On February 13, 2016, Justice Antonin Scalia, the anchor of the Court’s conservative wing for nearly three decades, passed away. He leaves behind a distinguished legal career that involved experience in wide range of roles. After graduating from Harvard Law School, Justice Scalia entered private practice and then became a law professor at the University of Virginia. He served in the Nixon and Ford administrations, eventually becoming Assistant Attorney General. Scalia then began his judicial ascension when President Ronald Reagan nominated him to the United States Court of Appeals for the District of Columbia Circuit. Soon thereafter, Reagan nominated Scalia to the Supreme Court to replace Justice William Rehnquist, whom Reagan had named to the Chief Justice position. Scalia was unanimously confirmed.

No matter what one’s politics, one must acknowledge Scalia’s indelible impact on the Court. His pithy dissents were often scathing indictments, and his theories on originalism and textualism may be two of the most important legal ideologies of our era. And while Justice Scalia may be best remembered for his insights on federalism, abortion, and affirmative action, labor and employment practitioners will continue to borrow from his employment-related jurisprudence for years to come.

Justice Scalia’s 5-4 opinion in Wal-Mart v. Dukes clarified Rule 23’s “commonality” requirement for class action certification and instructed courts to perform a “rigorous analysis” of the plaintiffs’ compliance with the Rule. Similarly, his 5-4 opinion in AT&T Mobility v. Concepcion interpreting the Federal Arbitration Act limited the states’ abilities to create rules prohibiting class action waivers, and paved the way for employers to insert class action waivers into their arbitration agreements as a common practice. He left an impact on discrimination law as well: in Oncale v. Sundowner Offshore Services, Inc. for instance, Justice Scalia wrote for a unanimous Court in concluding that Title VII’s protections on the basis of sex applied equally to same-sex harassment.

Unless the Court tables its cases until a new justice is confirmed, Justice Scalia’s passing will immediately impact several employment-related cases pending before the Court. One such case is Friedrichs v.
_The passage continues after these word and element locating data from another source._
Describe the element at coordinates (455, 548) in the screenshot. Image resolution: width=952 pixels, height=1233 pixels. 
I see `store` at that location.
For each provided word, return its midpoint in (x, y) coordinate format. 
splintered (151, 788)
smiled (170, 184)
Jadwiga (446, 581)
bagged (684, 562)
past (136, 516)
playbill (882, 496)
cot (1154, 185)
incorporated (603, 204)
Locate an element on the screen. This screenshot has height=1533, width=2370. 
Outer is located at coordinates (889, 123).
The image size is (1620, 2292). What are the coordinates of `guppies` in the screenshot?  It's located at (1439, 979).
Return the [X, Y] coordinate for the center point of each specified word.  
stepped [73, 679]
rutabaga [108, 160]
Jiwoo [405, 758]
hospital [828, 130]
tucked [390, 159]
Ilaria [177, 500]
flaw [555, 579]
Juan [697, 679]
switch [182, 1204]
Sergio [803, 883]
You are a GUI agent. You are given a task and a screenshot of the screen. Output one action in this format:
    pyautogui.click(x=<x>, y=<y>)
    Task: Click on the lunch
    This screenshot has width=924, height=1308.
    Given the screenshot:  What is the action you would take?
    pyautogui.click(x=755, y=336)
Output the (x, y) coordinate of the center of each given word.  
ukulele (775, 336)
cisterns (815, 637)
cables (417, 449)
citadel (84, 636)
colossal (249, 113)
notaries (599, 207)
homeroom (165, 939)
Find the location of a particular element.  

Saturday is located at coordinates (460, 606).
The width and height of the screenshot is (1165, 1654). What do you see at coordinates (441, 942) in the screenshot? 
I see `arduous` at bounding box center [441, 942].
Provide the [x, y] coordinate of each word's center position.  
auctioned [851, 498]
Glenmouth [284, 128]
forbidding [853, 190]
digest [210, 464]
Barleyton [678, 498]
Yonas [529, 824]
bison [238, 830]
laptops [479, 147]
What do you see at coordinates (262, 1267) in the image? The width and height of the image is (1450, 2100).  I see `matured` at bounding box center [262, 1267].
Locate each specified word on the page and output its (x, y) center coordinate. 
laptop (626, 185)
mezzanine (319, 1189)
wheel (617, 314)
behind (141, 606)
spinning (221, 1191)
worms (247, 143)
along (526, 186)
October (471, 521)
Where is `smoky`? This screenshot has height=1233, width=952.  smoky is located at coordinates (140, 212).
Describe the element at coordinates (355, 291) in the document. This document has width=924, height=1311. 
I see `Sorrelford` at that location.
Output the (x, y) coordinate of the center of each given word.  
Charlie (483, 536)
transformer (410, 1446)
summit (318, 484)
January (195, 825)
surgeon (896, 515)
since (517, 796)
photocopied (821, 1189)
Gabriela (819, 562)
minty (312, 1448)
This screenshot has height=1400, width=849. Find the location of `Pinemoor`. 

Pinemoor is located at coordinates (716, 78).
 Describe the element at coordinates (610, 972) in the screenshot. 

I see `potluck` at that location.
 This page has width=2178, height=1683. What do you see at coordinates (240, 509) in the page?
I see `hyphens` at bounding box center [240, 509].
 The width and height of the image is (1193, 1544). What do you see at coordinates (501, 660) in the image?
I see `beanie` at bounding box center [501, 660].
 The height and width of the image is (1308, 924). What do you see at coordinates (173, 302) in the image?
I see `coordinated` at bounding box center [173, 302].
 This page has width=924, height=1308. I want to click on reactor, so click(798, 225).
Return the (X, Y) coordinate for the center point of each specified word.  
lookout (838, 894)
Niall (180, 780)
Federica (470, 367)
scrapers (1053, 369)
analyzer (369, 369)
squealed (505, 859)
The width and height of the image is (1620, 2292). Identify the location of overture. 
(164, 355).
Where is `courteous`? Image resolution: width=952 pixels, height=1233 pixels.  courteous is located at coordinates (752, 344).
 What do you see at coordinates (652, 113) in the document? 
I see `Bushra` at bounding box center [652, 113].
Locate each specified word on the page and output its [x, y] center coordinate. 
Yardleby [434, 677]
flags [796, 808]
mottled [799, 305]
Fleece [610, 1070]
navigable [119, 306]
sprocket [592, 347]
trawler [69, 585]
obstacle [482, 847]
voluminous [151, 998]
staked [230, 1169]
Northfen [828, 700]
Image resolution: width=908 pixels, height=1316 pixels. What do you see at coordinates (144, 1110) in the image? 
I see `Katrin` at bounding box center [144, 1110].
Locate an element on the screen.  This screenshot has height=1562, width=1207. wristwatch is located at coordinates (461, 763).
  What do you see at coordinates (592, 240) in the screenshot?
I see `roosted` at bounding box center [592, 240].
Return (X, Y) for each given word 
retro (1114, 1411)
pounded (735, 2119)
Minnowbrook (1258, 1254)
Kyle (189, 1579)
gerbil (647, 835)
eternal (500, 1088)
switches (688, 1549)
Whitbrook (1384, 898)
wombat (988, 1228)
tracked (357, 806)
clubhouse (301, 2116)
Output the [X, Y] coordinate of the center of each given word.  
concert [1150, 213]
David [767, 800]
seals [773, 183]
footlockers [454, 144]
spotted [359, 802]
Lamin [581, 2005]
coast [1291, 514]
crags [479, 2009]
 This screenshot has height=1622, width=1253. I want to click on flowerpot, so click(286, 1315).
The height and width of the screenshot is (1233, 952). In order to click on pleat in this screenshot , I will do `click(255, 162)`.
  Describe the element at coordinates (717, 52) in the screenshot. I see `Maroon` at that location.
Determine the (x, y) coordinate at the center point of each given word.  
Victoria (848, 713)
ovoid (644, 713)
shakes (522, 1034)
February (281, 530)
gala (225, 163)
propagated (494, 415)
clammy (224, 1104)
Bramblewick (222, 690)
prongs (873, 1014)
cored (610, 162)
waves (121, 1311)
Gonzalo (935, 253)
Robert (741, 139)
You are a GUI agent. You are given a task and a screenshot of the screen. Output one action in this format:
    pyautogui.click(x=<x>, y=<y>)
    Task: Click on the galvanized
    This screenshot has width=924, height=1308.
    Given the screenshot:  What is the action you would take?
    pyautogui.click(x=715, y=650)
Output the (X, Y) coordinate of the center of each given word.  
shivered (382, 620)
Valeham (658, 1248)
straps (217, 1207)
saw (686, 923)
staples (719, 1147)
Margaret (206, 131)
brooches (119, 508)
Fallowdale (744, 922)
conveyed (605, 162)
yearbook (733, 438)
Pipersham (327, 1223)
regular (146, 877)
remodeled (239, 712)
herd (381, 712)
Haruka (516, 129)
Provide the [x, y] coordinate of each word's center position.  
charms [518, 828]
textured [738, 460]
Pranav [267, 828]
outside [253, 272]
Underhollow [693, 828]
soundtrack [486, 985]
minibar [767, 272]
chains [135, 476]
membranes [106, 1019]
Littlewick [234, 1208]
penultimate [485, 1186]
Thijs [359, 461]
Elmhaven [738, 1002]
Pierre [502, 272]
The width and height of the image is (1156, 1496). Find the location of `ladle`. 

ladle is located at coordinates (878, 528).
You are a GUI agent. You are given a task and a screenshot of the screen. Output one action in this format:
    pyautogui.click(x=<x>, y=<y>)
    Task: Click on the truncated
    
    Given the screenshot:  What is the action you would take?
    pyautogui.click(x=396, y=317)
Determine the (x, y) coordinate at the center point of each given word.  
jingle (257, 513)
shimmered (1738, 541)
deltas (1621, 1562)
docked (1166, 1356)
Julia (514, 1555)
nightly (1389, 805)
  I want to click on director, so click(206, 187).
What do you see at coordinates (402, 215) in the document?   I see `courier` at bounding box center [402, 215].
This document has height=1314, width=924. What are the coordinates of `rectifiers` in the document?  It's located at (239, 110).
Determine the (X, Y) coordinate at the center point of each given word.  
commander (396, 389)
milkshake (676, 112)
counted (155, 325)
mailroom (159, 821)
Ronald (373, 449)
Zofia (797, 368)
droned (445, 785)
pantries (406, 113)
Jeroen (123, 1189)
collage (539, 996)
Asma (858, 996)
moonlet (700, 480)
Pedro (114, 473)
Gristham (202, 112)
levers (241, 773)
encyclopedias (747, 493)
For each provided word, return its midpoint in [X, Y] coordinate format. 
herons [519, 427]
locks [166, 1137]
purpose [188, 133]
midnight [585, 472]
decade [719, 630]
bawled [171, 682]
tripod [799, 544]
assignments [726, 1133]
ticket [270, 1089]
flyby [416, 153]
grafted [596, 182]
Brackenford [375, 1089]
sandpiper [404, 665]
California Teachers Association et al. from the Ninth Circuit, which observers had predicted the Court would vote to reverse by a 5-4 margin to find that mandatory union fees for public employees are unconstitutional. With Justice Scalia’s absence, the case may result in a 4-4 tie, in which case the Ninth Circuit’s ruling in favor of the union would stand. Likewise, Justice Scalia’s absence may disrupt the outcome in Tyson Food Inc. v. Bouapheko et. al., in which the Court will decide whether the Eighth Circuit’s ruling upholding certification of a class of employees who worked vastly different hours was erroneous and whether it will overturn or limit the Mt. Clemons representative testimony doctrine.

With Justice Scalia’s passing, the Court lost a commanding and influential voice on a wide range of issues; employment law was no exception. Only time will tell how the post-Scalia Court will interpret or modify the legacy he left.